Note: The information in this post is based on the features of beta software and hence they may change before Windows Vista ships.
To make the most of Windows Vista’s advanced security features you need to ensure that new machines are TPM 1.2 compliant. TPM stands for Trusted Platform Module – details of which can be found at the TrustedComputingGroup’s website.
Whilst many new laptops are shipping with TPM support they are generally v1.1 compliant and this is not make the most of all the new operating system features. Over the coming months we’re likely to see more TPM 1.2 systems on the market.
If you’ve already completed your hardware refresh or don’t have the budget to do so in the near future then you can still take advantage of Windows Vista’s improved security architecture.
Windows Vista includes the capability to encrypt the entire file system – this was originally termed “Secure Startup – Full Volume Encryption”. The feature has subsequently been renamed to “BitLocker”. TPM 1.2 capable hardware brings the added benefit of hardware based encryption and additional system integrity protection prior to operating system boot.
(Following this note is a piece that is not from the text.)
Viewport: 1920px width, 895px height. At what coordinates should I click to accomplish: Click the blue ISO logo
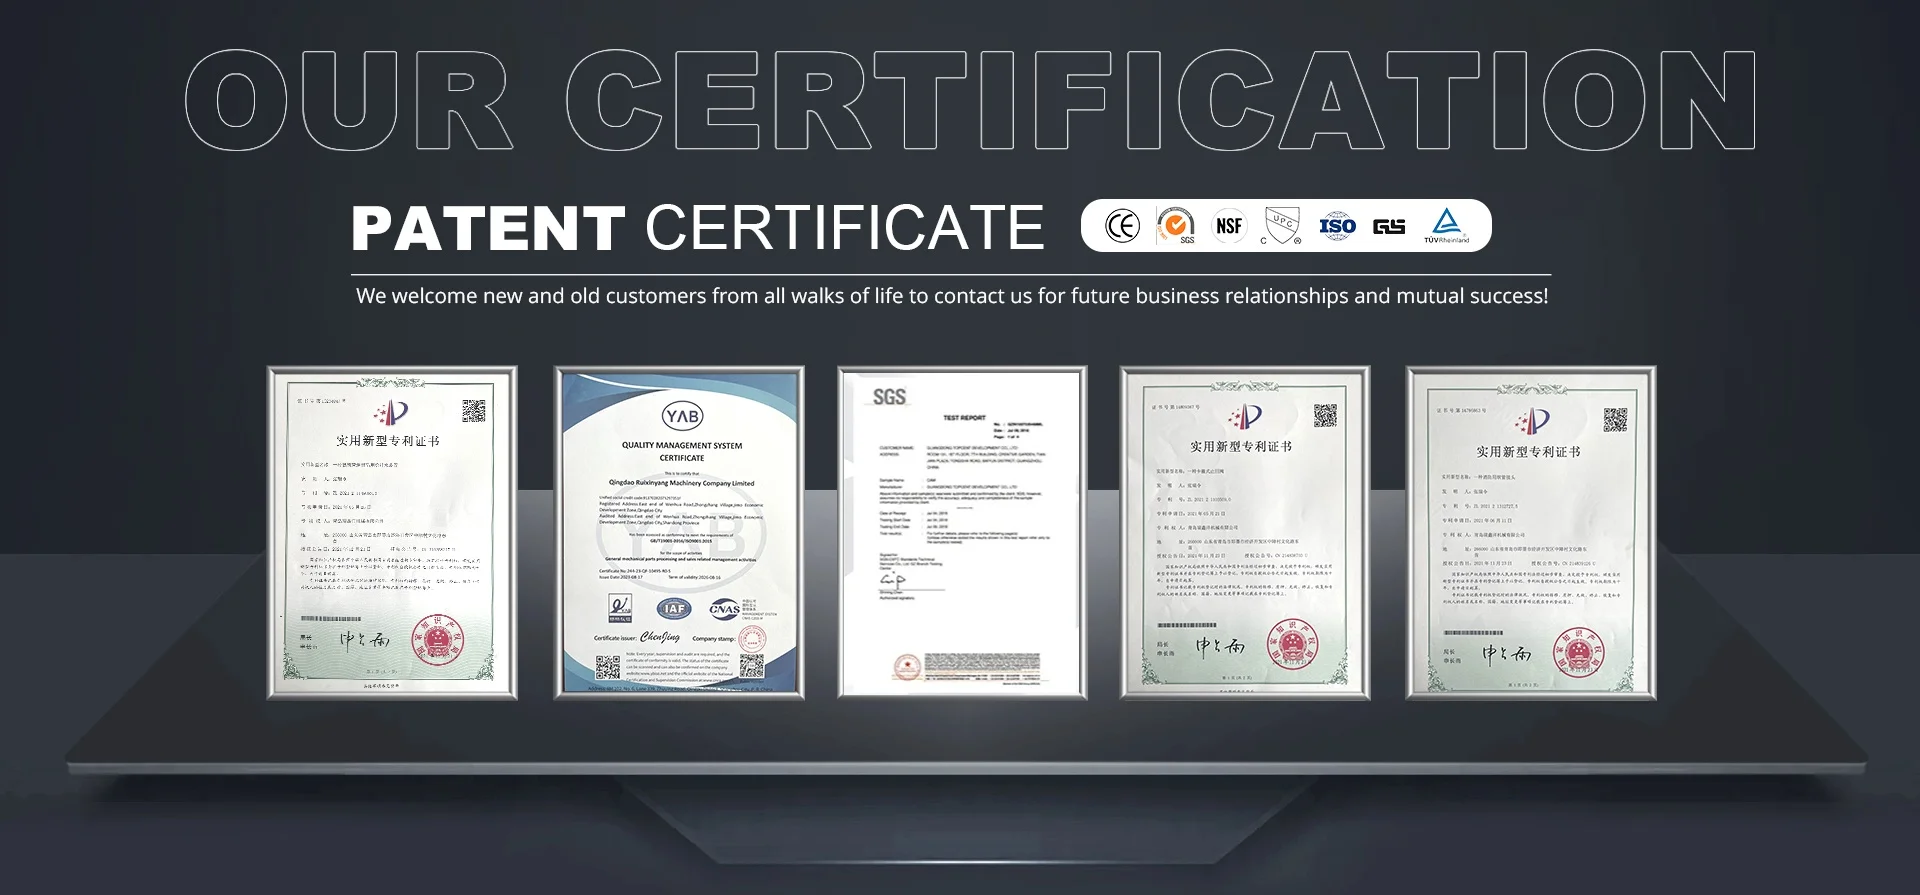pos(1337,226)
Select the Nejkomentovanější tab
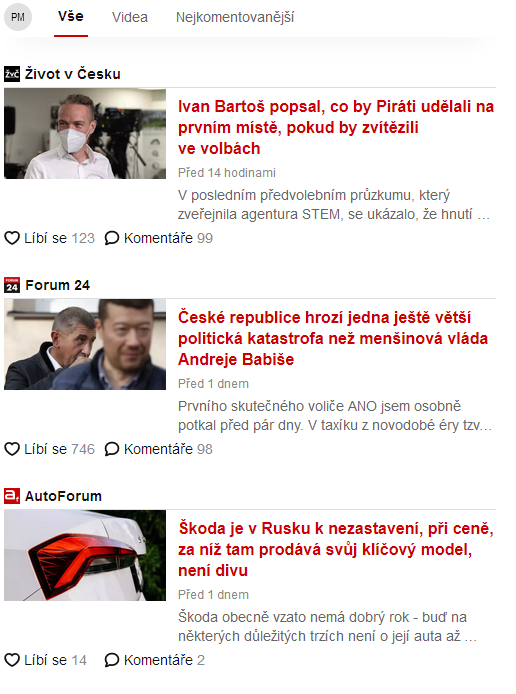This screenshot has width=516, height=694. (235, 17)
These features aim to mitigate the threat of an attacker gaining access to the data of a stolen machine simply by removing the hard drive or booting into an alternative operating system instance to overcome the access control. The design allows for the use of a USB memory device to store the startup key. User security awareness will be required to reduce the likelihood of the USB device being left in the laptop bag and hence defeating the security benefit it could have provided.
Click here to view a technical white paper on the subject – it was written before the name changed to “BitLocker”. There’s another useful paper available here which has details of how the technology will work in different usage scenarios including key recovery and operation on systems that are not TPM 1.2 compliant.
It’s worth considering that a purely software oriented solution can’t protect you against a physical attack hence combining TPM 1.2 support AND USB tokens is advised.